[Data in this exercise]
+ + + + + + +
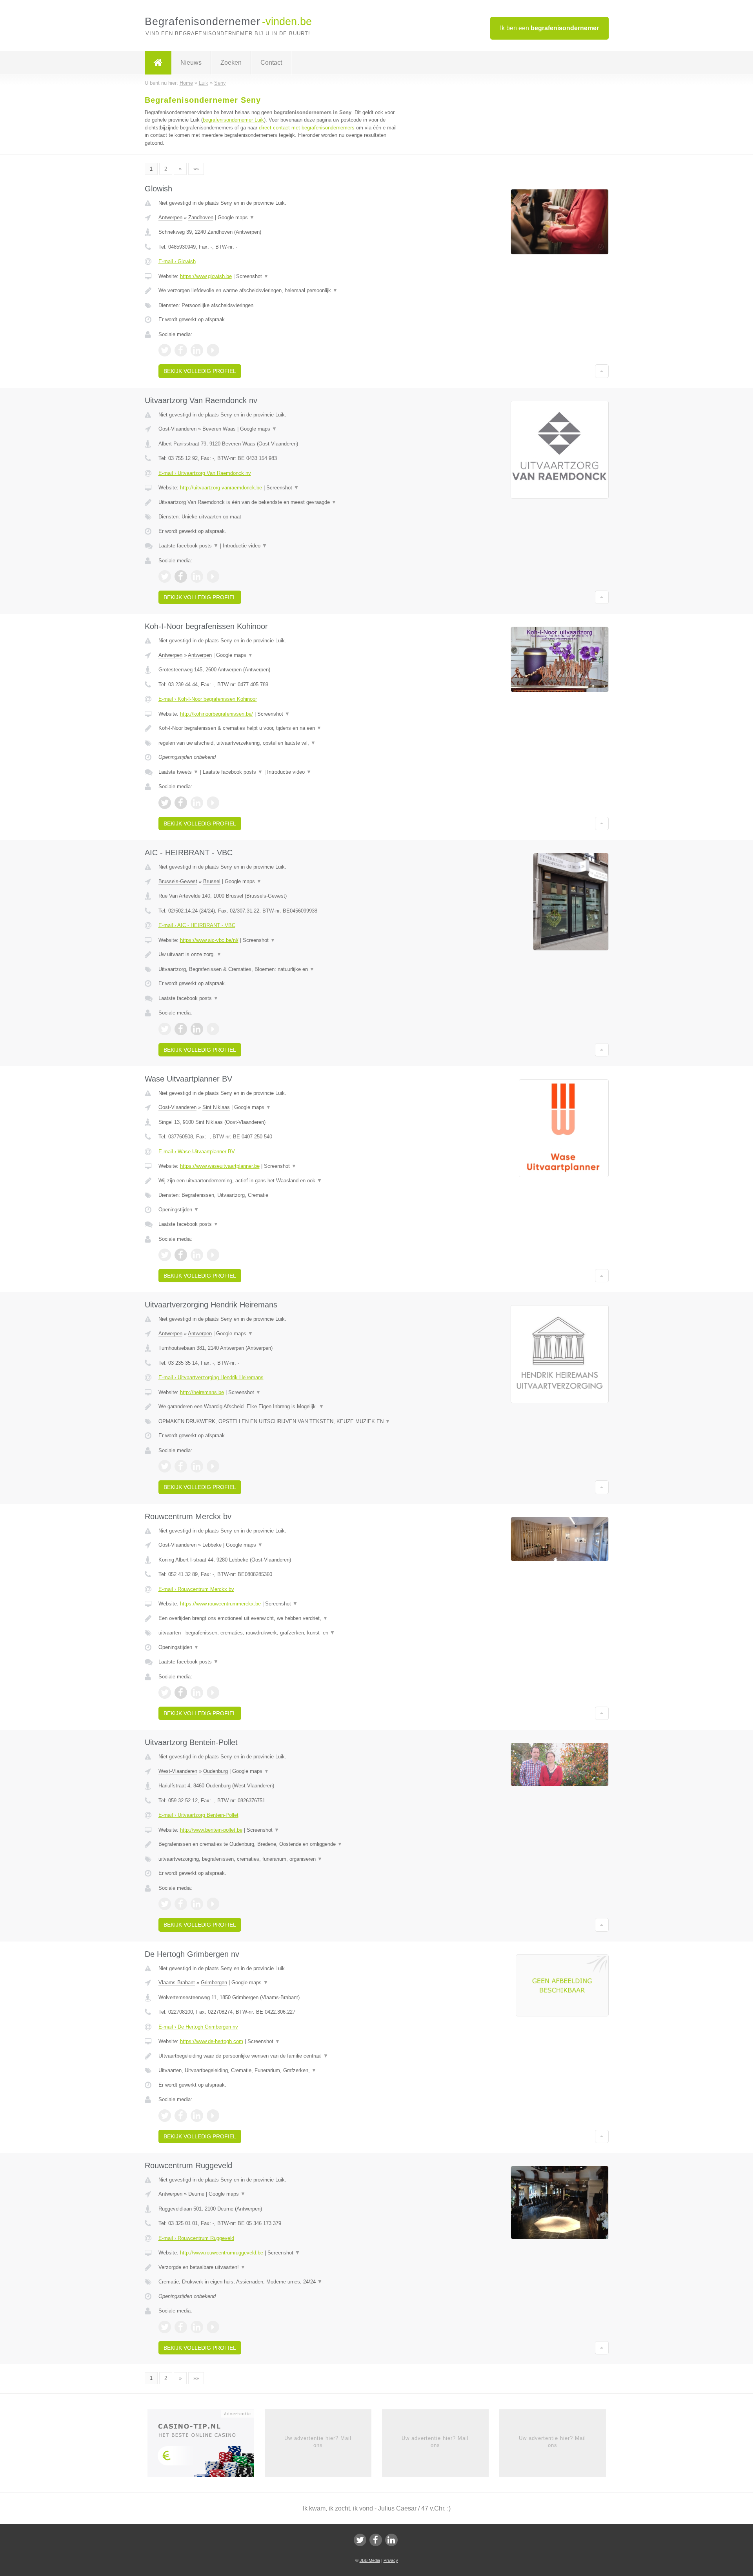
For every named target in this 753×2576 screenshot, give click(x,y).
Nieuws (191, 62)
+ + + + + + +
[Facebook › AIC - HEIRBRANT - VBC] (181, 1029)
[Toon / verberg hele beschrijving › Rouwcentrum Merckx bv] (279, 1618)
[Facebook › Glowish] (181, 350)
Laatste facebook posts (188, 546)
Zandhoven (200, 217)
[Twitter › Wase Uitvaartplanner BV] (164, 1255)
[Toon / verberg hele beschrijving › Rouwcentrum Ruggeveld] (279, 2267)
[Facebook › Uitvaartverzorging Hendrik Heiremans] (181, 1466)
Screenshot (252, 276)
+ + + + + + +
The answer must be every line from the records above that contains the word "Toon", copied out.

[Toon / verberg hele beschrijving › Rouwcentrum Merckx bv] (279, 1618)
[Toon / verberg hele beschrijving › Rouwcentrum Ruggeveld] (279, 2267)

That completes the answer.